Les sages de la rue Cambon estiment encore nécessaire de proposer plus de logements à la location. Pour ce faire, ils recommandent d’inciter les bailleurs à améliorer la rotation de leur parc, en y consacrant une part de la mutualisation des ressources entre organismes HLM. Bernard Cazeneuve a indiqué partager l’objectif affiché. Néanmoins, à ses yeux, « le renforcement des capacités de mutation au sein du parc et de rotation ne saurait se substituer intégralement à une offre nouvelle, sauf à considérer que le parc privé est susceptible d’offrir suffisamment de logements abordables, y compris en zones tendues ». Et concernant plus précisément l’allocation d’une part de la mutualisation entre organismes à l’amélioration de la rotation, le Premier ministre se dit « réservé » car « cette mutualisation doit principalement permettre d’accompagner l’effort d’investissement des organismes HLM tant en matière de construction neuve que de réhabilitation ».

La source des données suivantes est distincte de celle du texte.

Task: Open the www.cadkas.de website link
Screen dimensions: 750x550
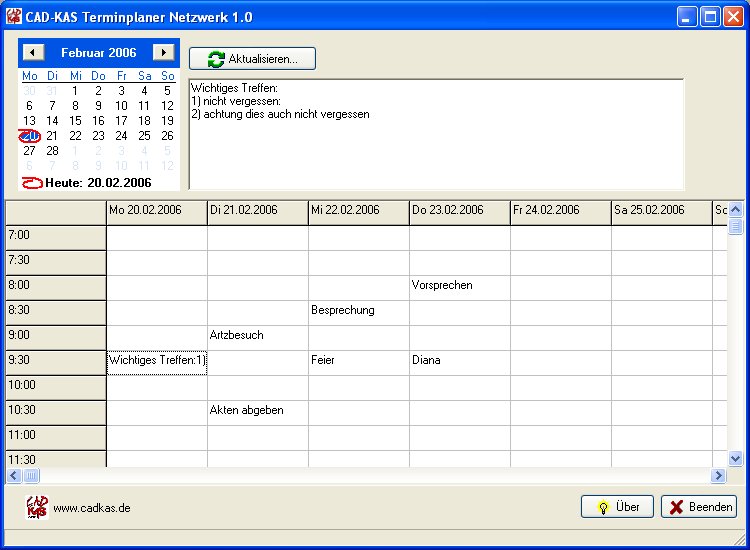Action: click(92, 508)
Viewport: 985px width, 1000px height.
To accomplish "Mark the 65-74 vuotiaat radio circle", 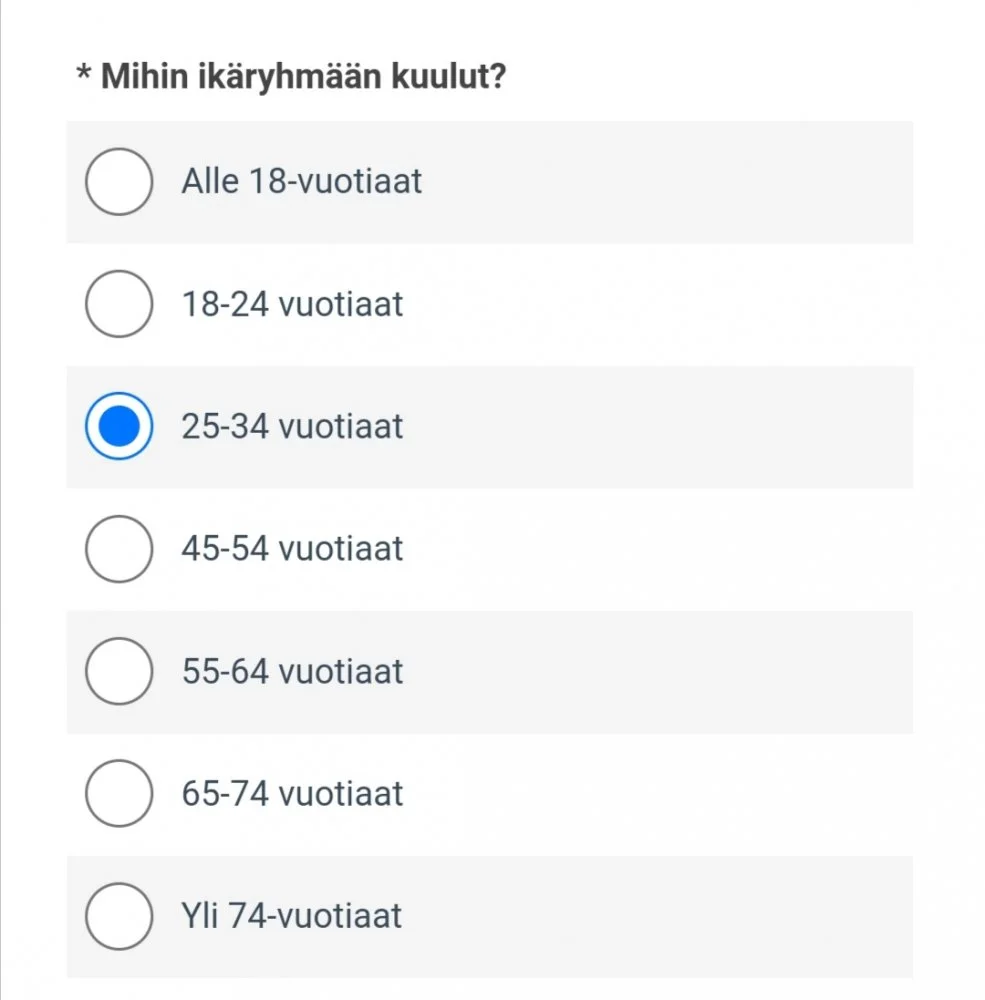I will (119, 794).
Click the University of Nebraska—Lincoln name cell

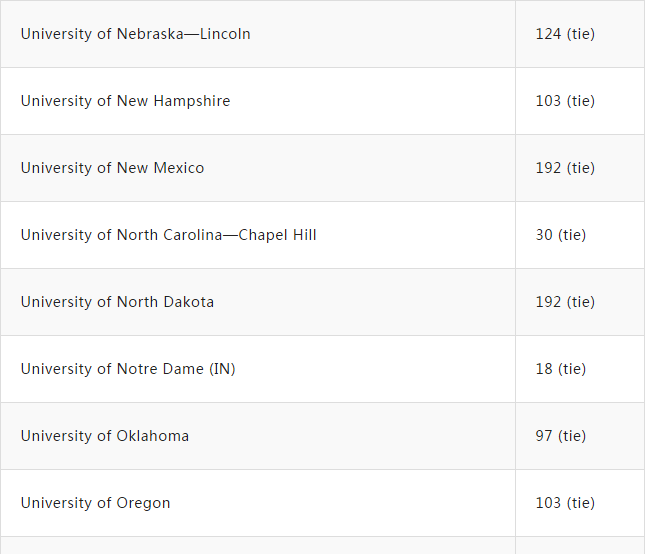click(x=136, y=34)
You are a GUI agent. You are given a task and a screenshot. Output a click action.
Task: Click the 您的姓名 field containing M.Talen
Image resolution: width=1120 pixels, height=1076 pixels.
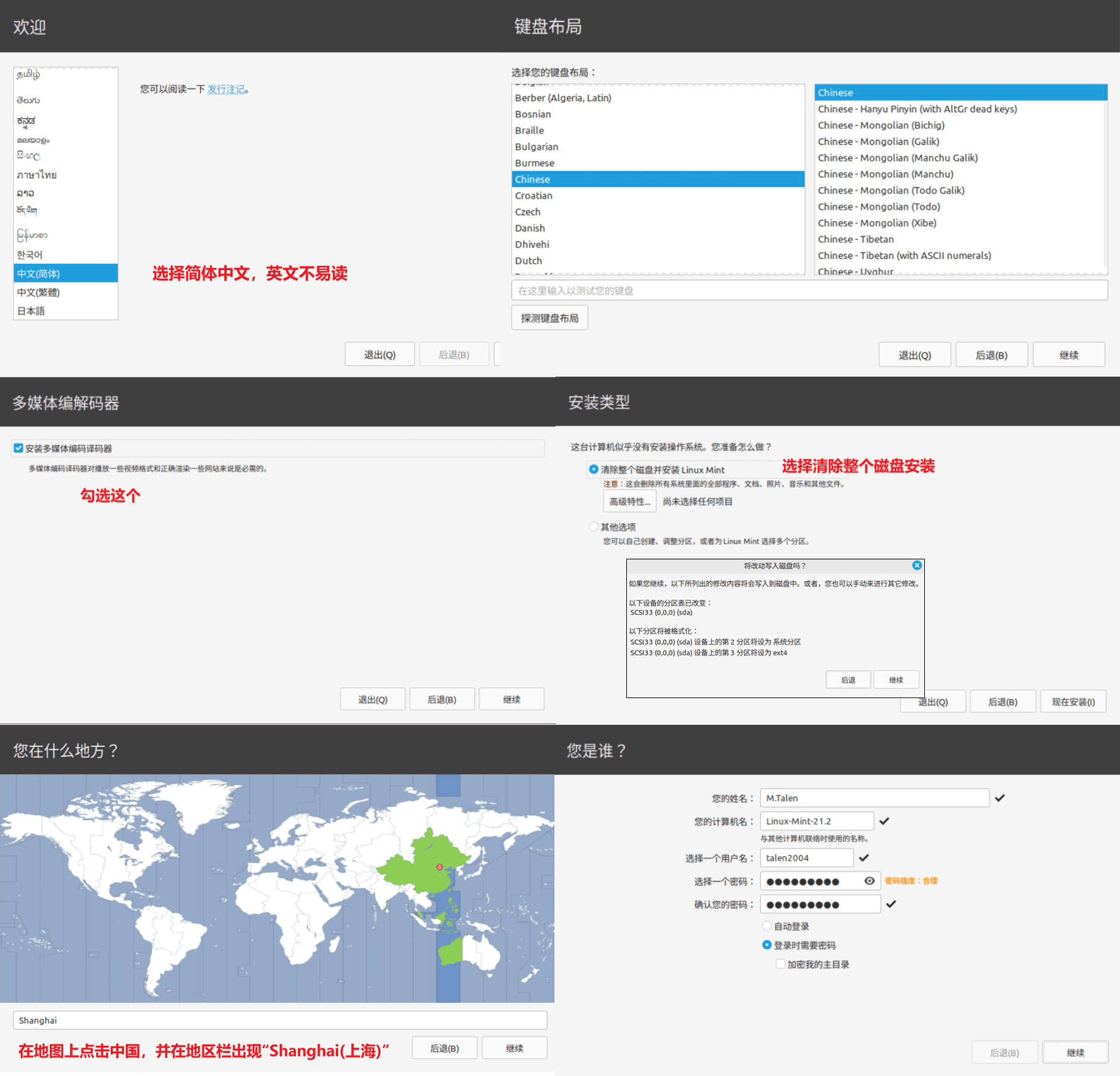pos(874,798)
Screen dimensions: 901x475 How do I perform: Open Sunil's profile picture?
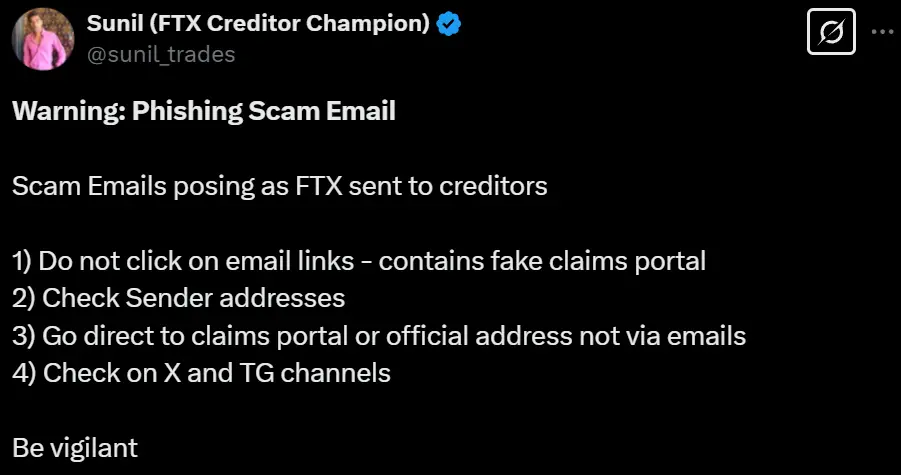[x=43, y=38]
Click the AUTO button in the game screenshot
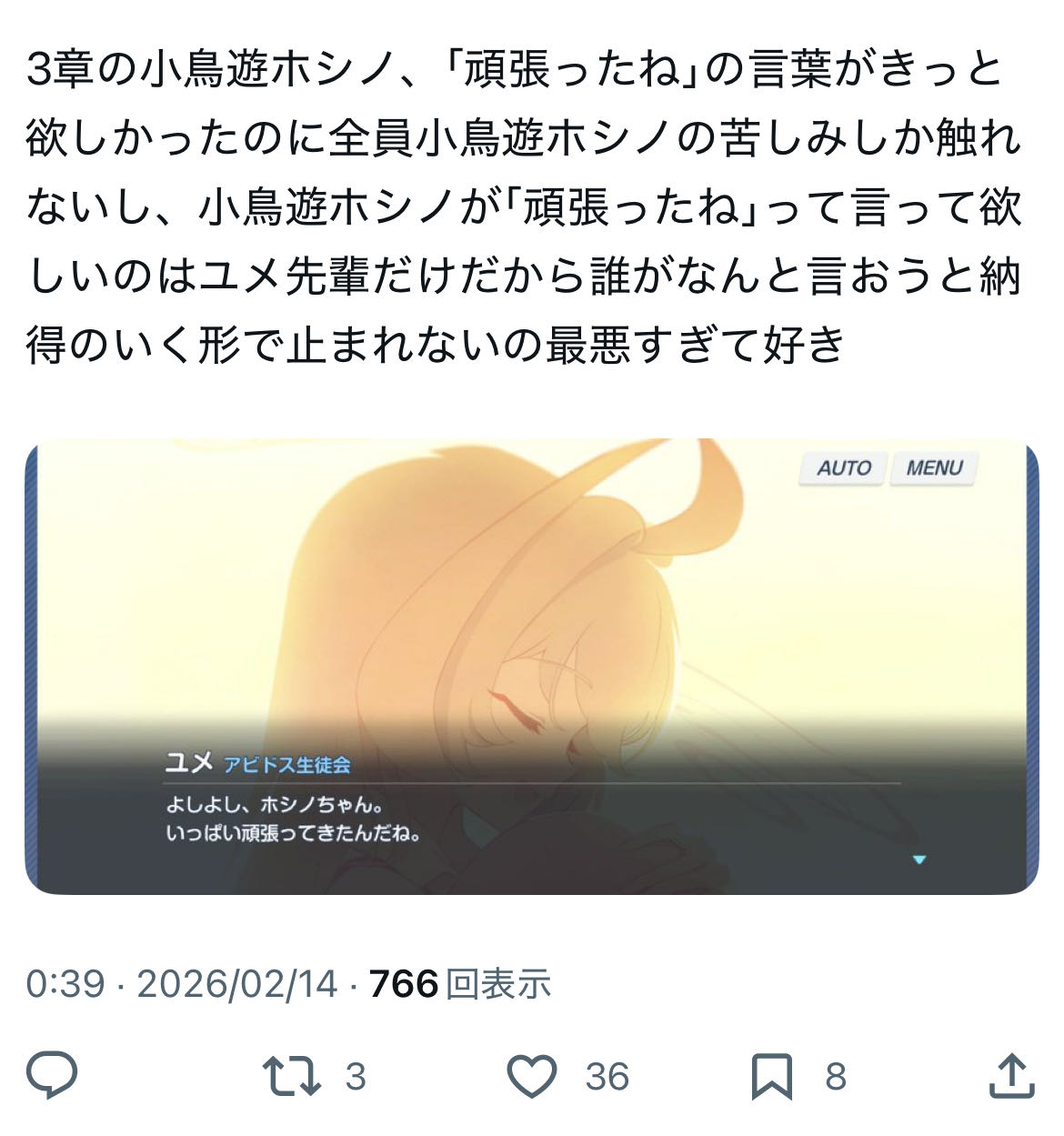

La Cour des comptes préconise par ailleurs de faire du supplément de loyer de solidarité (SLS) – majoration de la quittance appliquée aux locataires très au-dessus des plafonds de ressources – un instrument de mobilité, en abaissant son seuil de déclenchement, en limitant les exemptions et en affichant clairement le niveau de ressources pour lequel le coût global du logement social atteint le niveau du marché. Là encore, les Hauts Magistrats financiers sont plutôt en phase avec le gouvernement. La loi relative à l’égalité et à la citoyenneté a en effet limité les possibilités de dérogations aux règles du SLS et modifié son plafonnement.
Enfin, le rapport recommande d’introduire dans les zones tendues des baux à durée limitée et de subordonner leur renouvellement à un réexamen de la situation des ménages, basé sur les ressources des locataires. Pour Bernard Cazeneuve, « si cette recommandation vise à déclencher la perte du droit au maintien dans les lieux dès le dépassement du plafond de ressources atteint, sa mise en œuvre s’avérerait délicate et introduirait de grandes difficultés pour les ménages concernés car les ressources des locataires ne sont pas nécessairement linéaires ».